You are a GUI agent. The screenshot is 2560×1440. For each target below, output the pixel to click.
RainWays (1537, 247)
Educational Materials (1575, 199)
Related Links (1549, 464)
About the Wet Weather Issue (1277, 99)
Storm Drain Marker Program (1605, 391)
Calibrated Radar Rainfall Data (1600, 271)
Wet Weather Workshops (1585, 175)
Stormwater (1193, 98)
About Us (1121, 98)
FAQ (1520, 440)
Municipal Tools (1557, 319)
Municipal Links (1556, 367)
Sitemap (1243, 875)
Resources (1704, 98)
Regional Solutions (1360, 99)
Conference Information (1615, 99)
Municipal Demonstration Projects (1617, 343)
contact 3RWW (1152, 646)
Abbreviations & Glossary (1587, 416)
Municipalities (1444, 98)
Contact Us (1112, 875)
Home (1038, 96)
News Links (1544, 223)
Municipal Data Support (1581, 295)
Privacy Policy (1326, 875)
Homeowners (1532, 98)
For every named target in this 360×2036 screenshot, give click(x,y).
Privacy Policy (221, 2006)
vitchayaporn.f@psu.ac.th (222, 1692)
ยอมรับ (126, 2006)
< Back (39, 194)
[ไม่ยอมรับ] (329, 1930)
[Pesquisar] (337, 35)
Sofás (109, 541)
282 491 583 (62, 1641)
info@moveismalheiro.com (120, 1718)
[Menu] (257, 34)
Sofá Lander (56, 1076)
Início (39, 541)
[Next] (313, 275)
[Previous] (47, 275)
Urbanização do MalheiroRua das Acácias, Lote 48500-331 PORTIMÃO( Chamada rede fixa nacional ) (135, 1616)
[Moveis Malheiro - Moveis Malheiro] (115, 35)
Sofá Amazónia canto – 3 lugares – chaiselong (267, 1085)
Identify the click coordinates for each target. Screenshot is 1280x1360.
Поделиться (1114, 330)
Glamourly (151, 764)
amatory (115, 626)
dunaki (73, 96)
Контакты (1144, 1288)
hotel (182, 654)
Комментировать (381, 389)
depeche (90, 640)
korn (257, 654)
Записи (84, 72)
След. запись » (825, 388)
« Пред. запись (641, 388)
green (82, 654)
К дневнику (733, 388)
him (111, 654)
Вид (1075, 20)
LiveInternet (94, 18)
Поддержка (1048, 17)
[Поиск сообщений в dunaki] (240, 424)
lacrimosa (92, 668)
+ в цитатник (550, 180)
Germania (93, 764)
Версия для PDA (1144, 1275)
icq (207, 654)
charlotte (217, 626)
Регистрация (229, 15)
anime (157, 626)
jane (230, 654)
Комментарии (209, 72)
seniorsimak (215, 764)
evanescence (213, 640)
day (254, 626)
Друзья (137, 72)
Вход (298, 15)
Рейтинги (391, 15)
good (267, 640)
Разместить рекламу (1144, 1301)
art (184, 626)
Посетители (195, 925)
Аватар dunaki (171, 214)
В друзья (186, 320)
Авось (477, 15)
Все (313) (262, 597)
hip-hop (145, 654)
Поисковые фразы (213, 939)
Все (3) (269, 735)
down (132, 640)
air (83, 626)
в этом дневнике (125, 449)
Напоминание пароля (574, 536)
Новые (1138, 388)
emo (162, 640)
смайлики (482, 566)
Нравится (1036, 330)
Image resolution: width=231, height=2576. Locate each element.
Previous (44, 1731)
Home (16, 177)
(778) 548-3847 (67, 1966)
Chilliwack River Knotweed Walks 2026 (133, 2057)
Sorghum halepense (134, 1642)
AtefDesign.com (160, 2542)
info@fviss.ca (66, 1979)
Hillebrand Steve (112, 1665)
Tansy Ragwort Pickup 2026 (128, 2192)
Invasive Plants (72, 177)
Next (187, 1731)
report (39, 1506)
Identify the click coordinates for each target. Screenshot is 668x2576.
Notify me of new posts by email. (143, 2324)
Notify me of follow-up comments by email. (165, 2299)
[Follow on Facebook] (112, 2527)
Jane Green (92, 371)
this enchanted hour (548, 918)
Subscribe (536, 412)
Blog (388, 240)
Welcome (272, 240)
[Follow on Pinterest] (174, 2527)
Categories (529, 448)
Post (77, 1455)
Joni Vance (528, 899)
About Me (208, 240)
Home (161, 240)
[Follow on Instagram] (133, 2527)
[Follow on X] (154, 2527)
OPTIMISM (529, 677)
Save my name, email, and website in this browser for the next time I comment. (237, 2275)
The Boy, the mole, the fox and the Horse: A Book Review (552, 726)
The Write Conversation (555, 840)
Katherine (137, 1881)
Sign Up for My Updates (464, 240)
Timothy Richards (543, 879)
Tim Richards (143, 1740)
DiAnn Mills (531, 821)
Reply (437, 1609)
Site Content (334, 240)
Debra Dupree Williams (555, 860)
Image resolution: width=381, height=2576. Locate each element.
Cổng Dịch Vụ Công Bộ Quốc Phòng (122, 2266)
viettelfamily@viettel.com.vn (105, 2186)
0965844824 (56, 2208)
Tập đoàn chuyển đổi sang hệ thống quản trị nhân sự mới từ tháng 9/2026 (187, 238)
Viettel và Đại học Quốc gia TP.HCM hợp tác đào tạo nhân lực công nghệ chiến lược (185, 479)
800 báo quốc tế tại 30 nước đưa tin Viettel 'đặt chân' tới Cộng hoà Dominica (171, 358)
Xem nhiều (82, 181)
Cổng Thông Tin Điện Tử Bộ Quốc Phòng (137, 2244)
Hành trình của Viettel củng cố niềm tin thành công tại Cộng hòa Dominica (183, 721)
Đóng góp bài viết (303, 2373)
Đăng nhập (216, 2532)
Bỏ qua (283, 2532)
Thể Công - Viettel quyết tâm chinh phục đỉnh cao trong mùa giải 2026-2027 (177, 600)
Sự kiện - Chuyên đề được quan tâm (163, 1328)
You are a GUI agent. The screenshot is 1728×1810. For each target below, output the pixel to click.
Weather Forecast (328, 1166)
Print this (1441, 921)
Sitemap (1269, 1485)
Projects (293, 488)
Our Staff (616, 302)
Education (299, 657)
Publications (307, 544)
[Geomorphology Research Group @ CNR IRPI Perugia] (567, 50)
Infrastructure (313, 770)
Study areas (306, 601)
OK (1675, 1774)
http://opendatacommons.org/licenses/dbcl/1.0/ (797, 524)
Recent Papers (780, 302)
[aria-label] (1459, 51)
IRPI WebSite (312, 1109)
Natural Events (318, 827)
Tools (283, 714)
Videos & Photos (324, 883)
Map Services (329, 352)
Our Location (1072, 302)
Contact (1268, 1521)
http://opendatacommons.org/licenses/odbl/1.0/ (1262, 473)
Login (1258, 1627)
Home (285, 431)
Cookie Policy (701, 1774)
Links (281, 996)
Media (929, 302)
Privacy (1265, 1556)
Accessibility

------------------------------------

Please copy, exactly and with nothing else, the lines above beginning at the line that has "this enchanted hour (548, 918)" and ending with the line that has "Timothy Richards (543, 879)".

→ **REPLY TO THE TASK**
this enchanted hour (548, 918)
Subscribe (536, 412)
Blog (388, 240)
Welcome (272, 240)
[Follow on Pinterest] (174, 2527)
Categories (529, 448)
Post (77, 1455)
Joni Vance (528, 899)
About Me (208, 240)
Home (161, 240)
[Follow on Instagram] (133, 2527)
[Follow on X] (154, 2527)
OPTIMISM (529, 677)
Save my name, email, and website in this browser for the next time I comment. (237, 2275)
The Boy, the mole, the fox and the Horse: A Book Review (552, 726)
The Write Conversation (555, 840)
Katherine (137, 1881)
Sign Up for My Updates (464, 240)
Timothy Richards (543, 879)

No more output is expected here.